» **課題一覧**:
A – 提供テキストのうち、「社内では仲間と「水素で発電す」から「んできているのに驚きました。」までを（両端を含めて）一字一句変えずに書き写せ。
B – 提供テキストで水素エンジンの技術的課題として箇条書きされている項目を、すべて挙げよ。

» **提供テキスト**:
++++++++++++++++++++

トヨタにおいて自動車での水素活用というのはFCV車を実用化させていました。FCVというのは純度の高い(99.97%)水素を高圧にして(75MPa→600気圧以上の圧力です!)タンクに充填、その高圧水素を少しずつ燃料電池セルに流し込んで化学的に発電し、その電気エネルギでモータを回して車が走るというものでした。一種のPHEVやEVみたいなものです。ただ、構造が複雑な分実用化したMIRAIではかなり高価な車となってしまい、我々庶民が環境に良い事を理解していてもおいそれと手がでるものではないのも事実でした。

車が普及しない事から水素を供給する水素ステーションもなかなか増える事もなく車の普及にブレーキをかける事にもなっていたのではないか?と考えております。

社内では仲間と「水素で発電するからめんどくさいので、昔マツダがロータリーエンジンでトライした様に水素をエンジンにぶちこんで燃やしたら?」とよく話していたんですよね。そうしたら何とトヨタがエンジンを作っていた様ですw

今回の発表ではまず耐久レースで走らせるとのこと。サーキットを実験室に
するのですね。(まるでどこか別のメーカみたいですw)しかし、ここまで作り込んできているのに驚きました。

水素エンジンについてはまだまだ技術的課題はあると考えています。
・燃えやすさによる過早爆発
・過早爆発によるノッキング
  →間違いなくリーン燃焼技術を突っ込むと思ってます。
   また筒内直接噴射方式を取るのではないか?と思いますね。
・ガソリンと比べて爆発エネルギが小さくなる為出力が下がる
  →ここは筒内噴射とターボの組み合わせなのかな?と
   なんとなくディーゼルやロータリーと相性良い感じがするんですよ
・NOxの大量発生
  →リーン燃焼とEGR(排出ガス再循環)+三元触媒で対策を
   取るのかな?と
・水素脆化対策
  →鉄系の材料に水素がずーっと接触していると金属の方が
   もろくなると言う現象があります。その為水素に強い
   非鉄金属とかステンレスとかをよく使うのですが、エンジンの
   シリンダ、ヘッド、ピストンなど水素が接触するところの
   水素脆化対策にも興味があります。

ただ、その一方でメリットも多いと考えています。
・燃焼しても排ガスは水(H2+2O2→2H2O)でとてもクリーン
・直接燃焼であれば高純度である必要もない、安価にできる可能性が
 高い
・水素は国内で確保しようと思えば作りやすい資源である
 (極端な話、水を電気分解すれば良いですし、石炭からも水素を
  作ることができます)

++++++++++++++++++++

» **提供資料**:
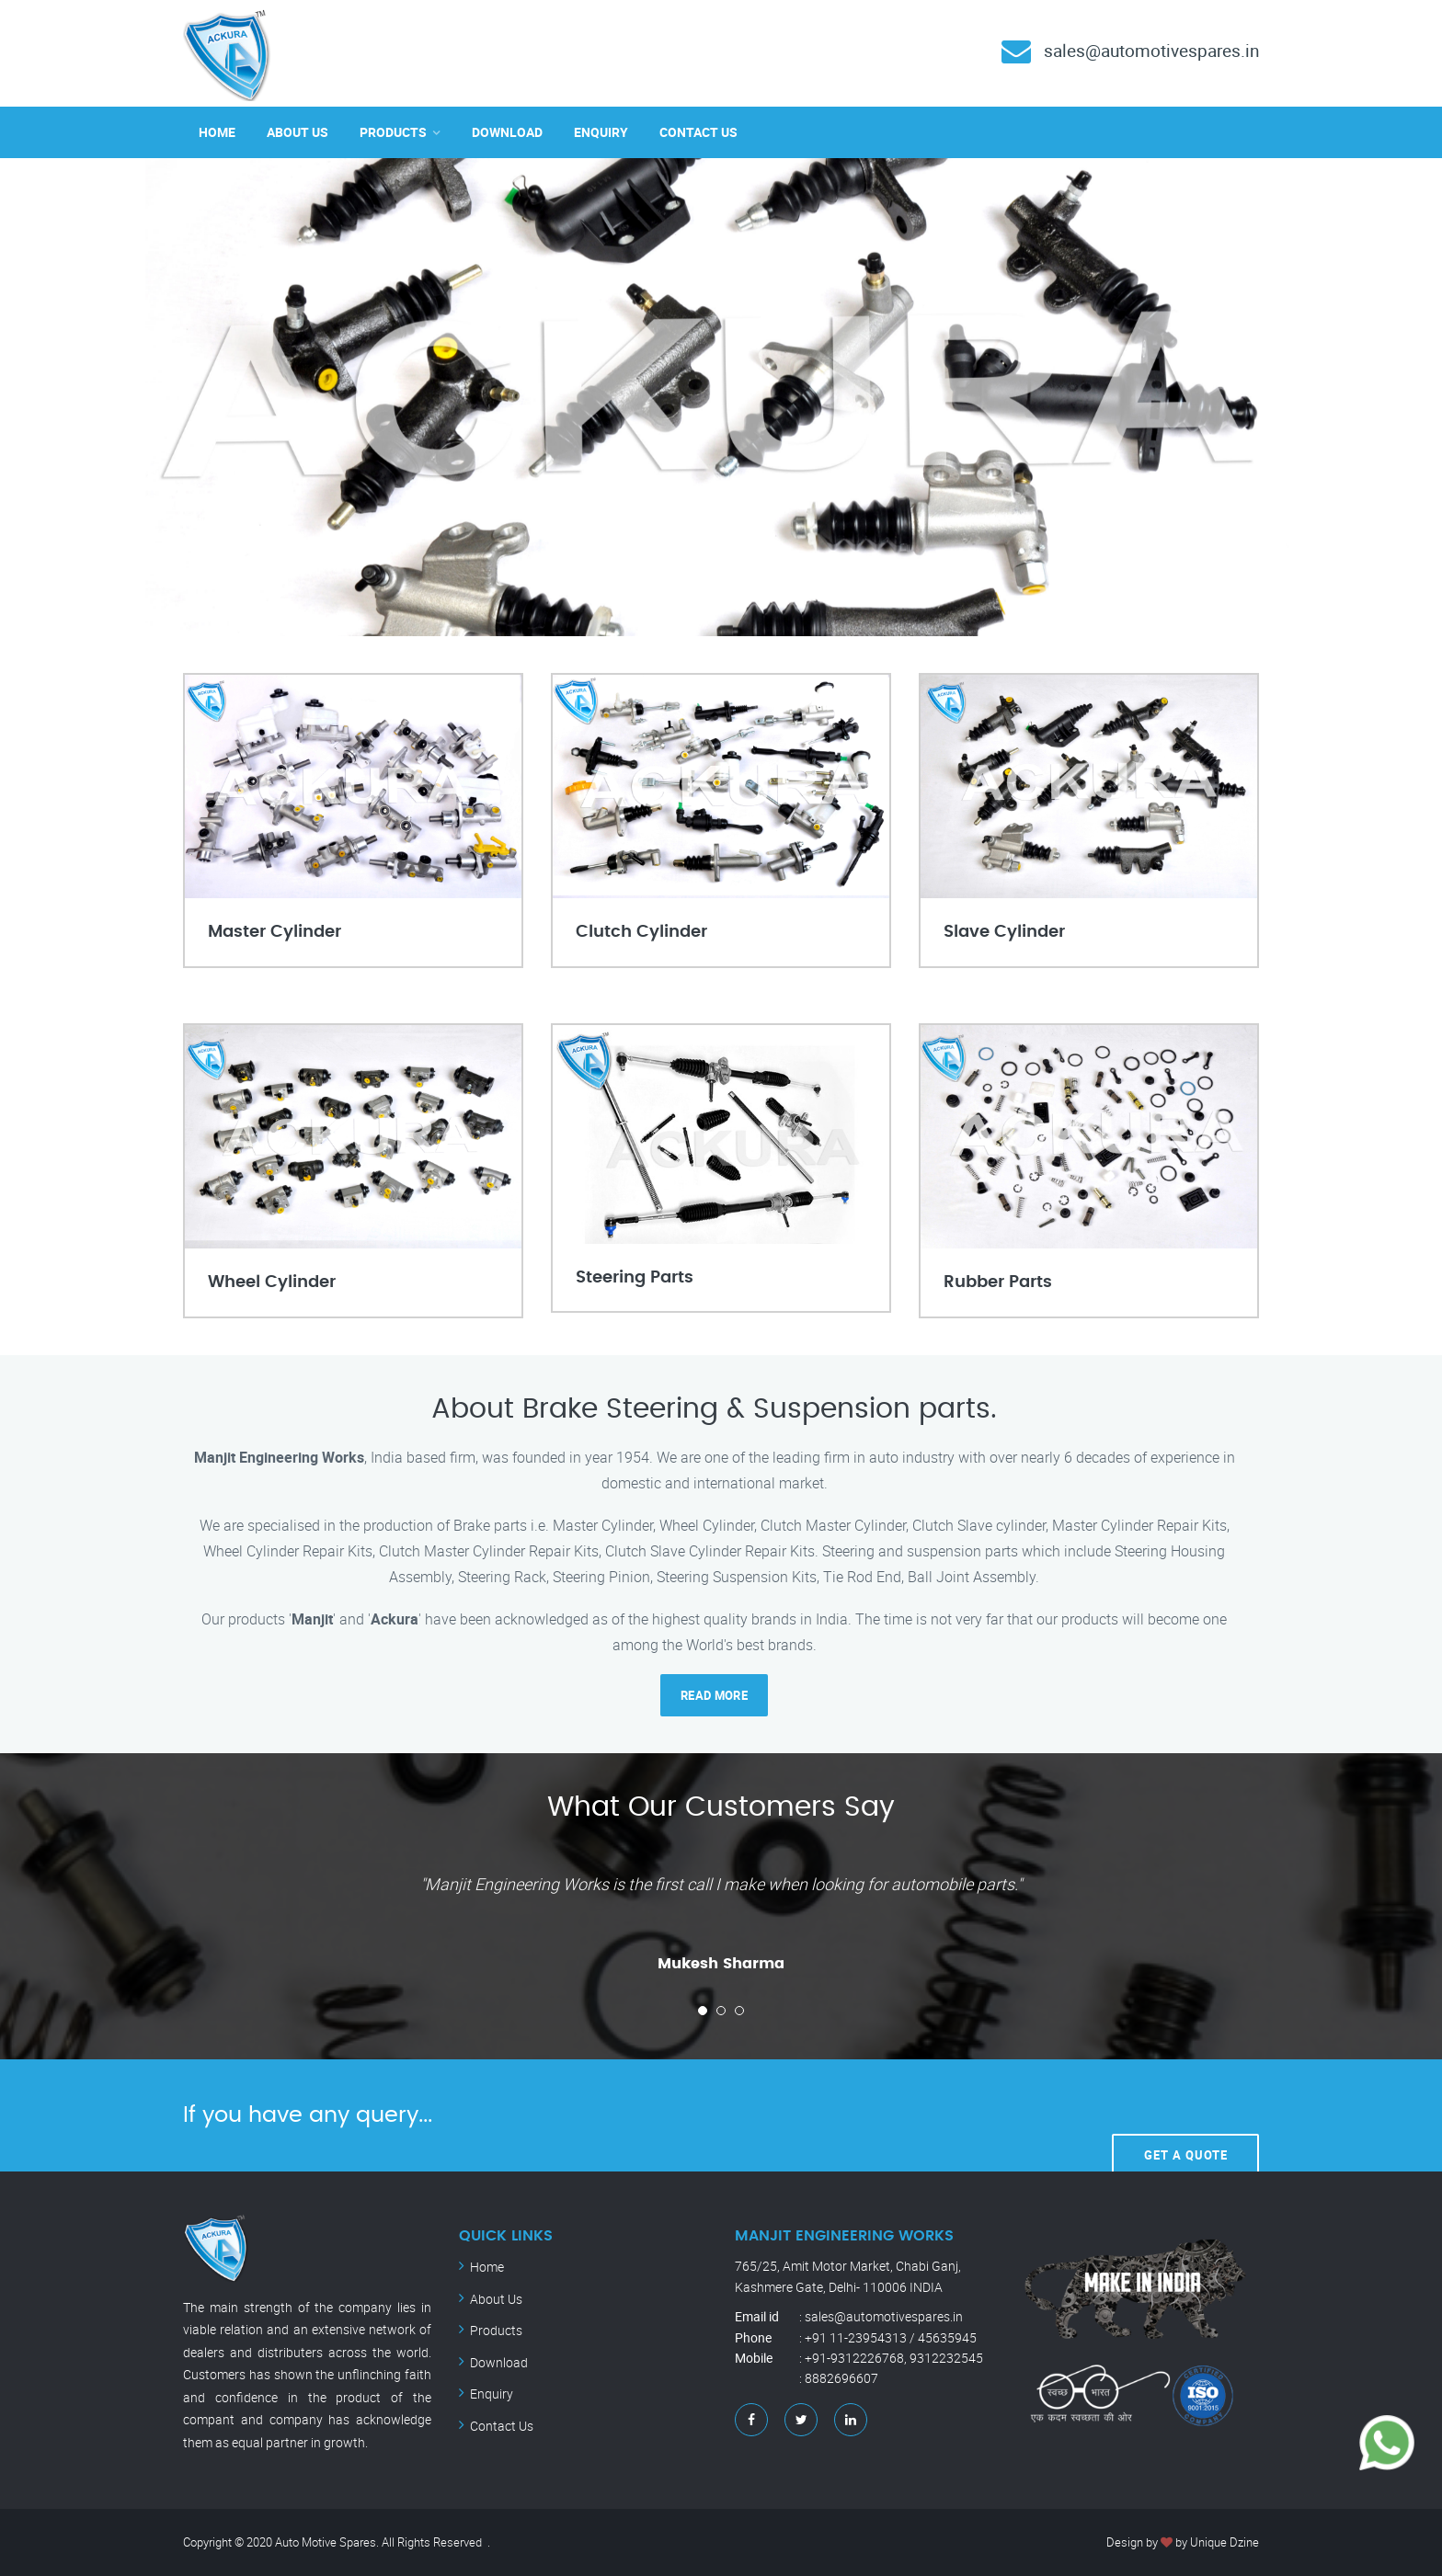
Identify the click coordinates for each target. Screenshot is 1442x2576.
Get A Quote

++++++++++++++++++++

» **解答結果**:
A –
社内では仲間と「水素で発電するからめんどくさいので、昔マツダがロータリーエンジンでトライした様に水素をエンジンにぶちこんで燃やしたら?」とよく話していたんですよね。そうしたら何とトヨタがエンジンを作っていた様ですw

今回の発表ではまず耐久レースで走らせるとのこと。サーキットを実験室に
するのですね。(まるでどこか別のメーカみたいですw)しかし、ここまで作り込んできているのに驚きました。

B –
・燃えやすさによる過早爆発
・過早爆発によるノッキング
・ガソリンと比べて爆発エネルギが小さくなる為出力が下がる
・NOxの大量発生
・水素脆化対策